Tuesday, January 18, 2011

The Beat of Life

January 12, 2011

Right now I am currently on a train from Bad Oeynhausen, where we visited the Heart and Diabetes Center, back to Hannover. Today was amazing. This morning I saw a double bypass surgery with a radial artery on a beating heart! Seeing a heart inside a body has been on my bucket list since tenth grade (along with seeing intestines inside a human, maybe another time). This man’s heart was pretty large and probably too fatty, but watching it beat inside the chest was the experience of a lifetime. I loved that I could easily tell that the muscle contraction began at the apex and spiraled to the base. And the strength of each beat was impressive. If it wasn’t attached to the major blood vessels I think it might of jumped right onto the floor. I was impress that the surgeons were able to intrically operate on it while it was still moving. I was even more fascinated by the equipment they used. They had an apparatus called an octopus, which held about one square inch of muscle mostly stable while they operated. It’s called an octopus because it has two arms with suction cups on the bottom that attach to the heart and then to the retractor that holds the chest cavity open. Way to go biomedical engineering.

After lunch my group got to go to the artificial heart unit of the hospital. First we got to hold some LVAD and artificial hearts. I really enjoyed examining the Berlin Heart because I did a lot of research on that particular LVAD for the project last year in physiology. It was actually pretty different than I imagined it being in the pictures. Then we got to meet three patients. The first had a fully implanted continuous flow LVAD. The second had two Berlin Hearts hanging outside his abdomen,. It was fascinating watching the Berlin hearts at work. We could see the blood flowing though them and the membrane inside push the blood through. It was easy to tell which one was assisting the right vertical and which was assisting the left because the blood color was different.
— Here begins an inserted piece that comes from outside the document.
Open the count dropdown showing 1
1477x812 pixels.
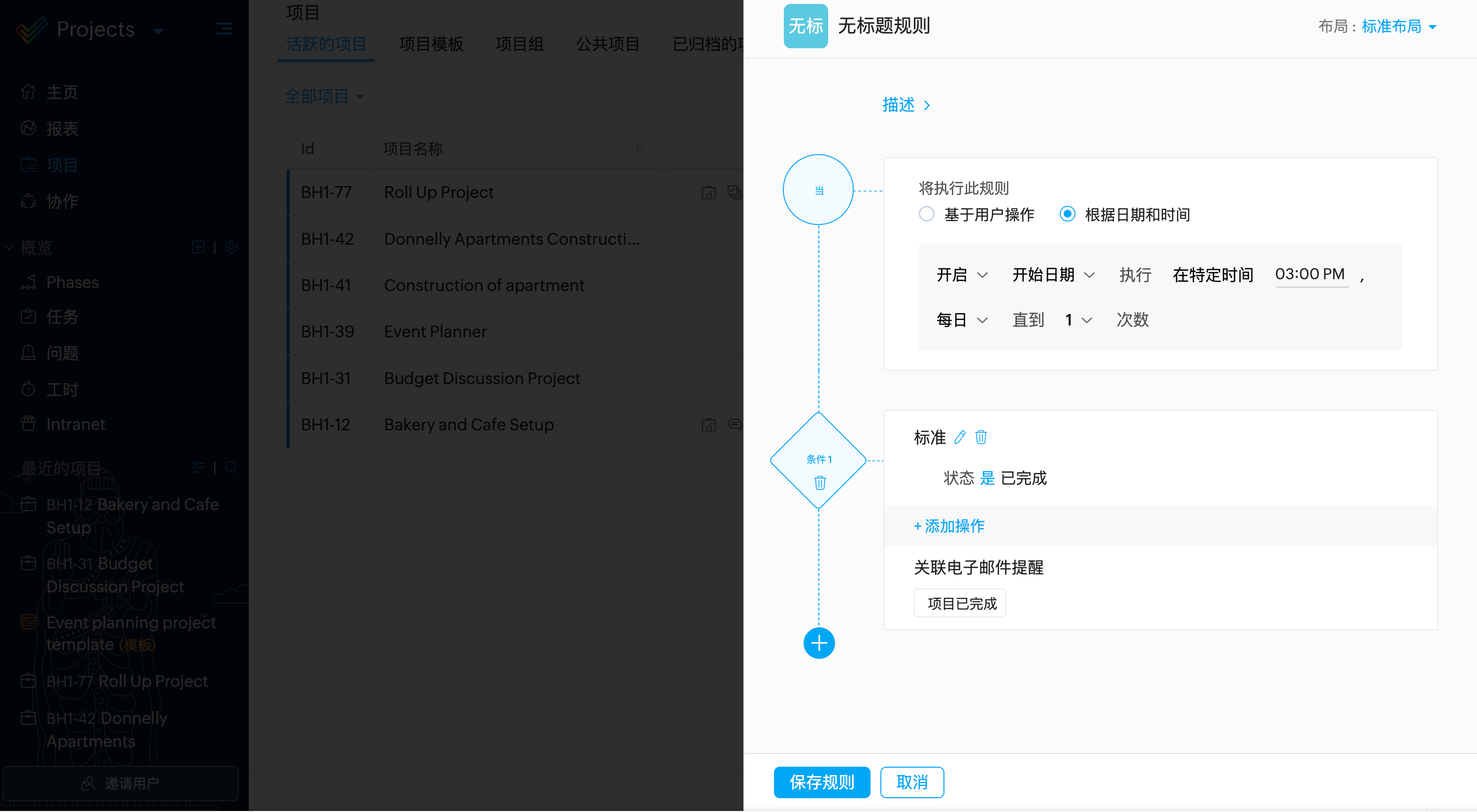pos(1078,320)
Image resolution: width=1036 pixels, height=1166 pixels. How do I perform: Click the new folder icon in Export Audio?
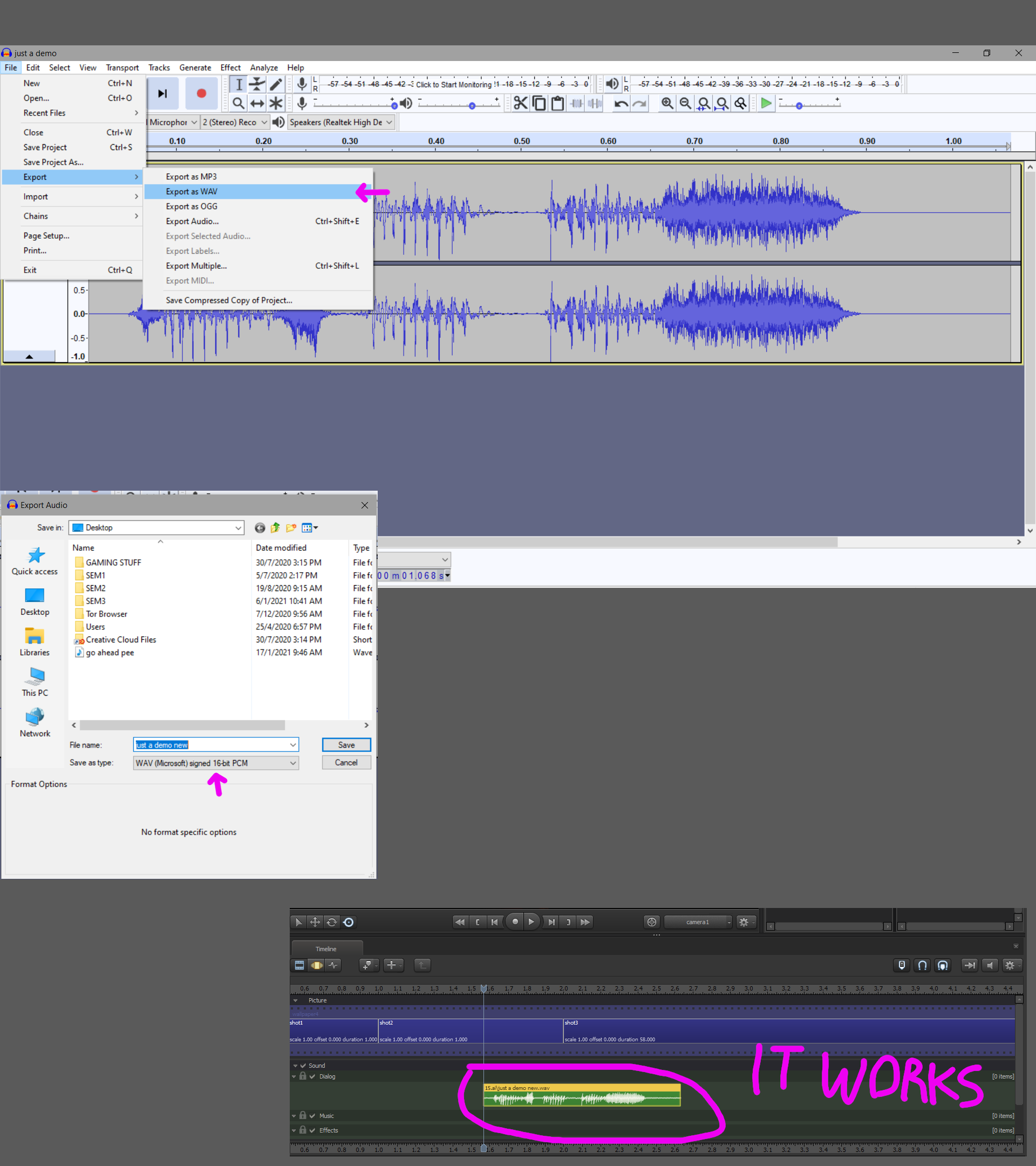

This was fascinating to me because all of the pictures show oxygenated blood as red and deoxygenated blood as blue, but it was different to actually see the difference in the color of the blood. The third patient had a total fully implanted artificial heart. I’ve always kinda wondered what it would be like to not be able to feel your heart beat inside your chest. It’s a pretty eerie thought, but it’s better than the alternative of no blood flow at all.

It’s interesting to compare everything I saw at the Heart and Diabetes Center with the cattle clinic at the vet school yesterday. Besides the fact that there was a cow strapped to a really wide operating table, the facilities looked like photos from some the of the first operating galleries. The main teaching room with the stadium seating reminded me of the room Dr. Wasser lectured in at the Charite Museum in Berlin. Seeing these two extreme conditions just a day apart made me realize how far the medical field has advanced. Forty-five years ago you were dead if your heart stopped. Thirty years ago you were dead if you couldn’t find a donor heart, or were stuck in a hospital bed with tubes connected to you unable to move. It’s amazing the advancements that have taken place. I look forward to the ones that are to come I the next fifty year. Maybe by then we will have an artificially heart the can completely replace a sick one instead of only being a bridge to transplant.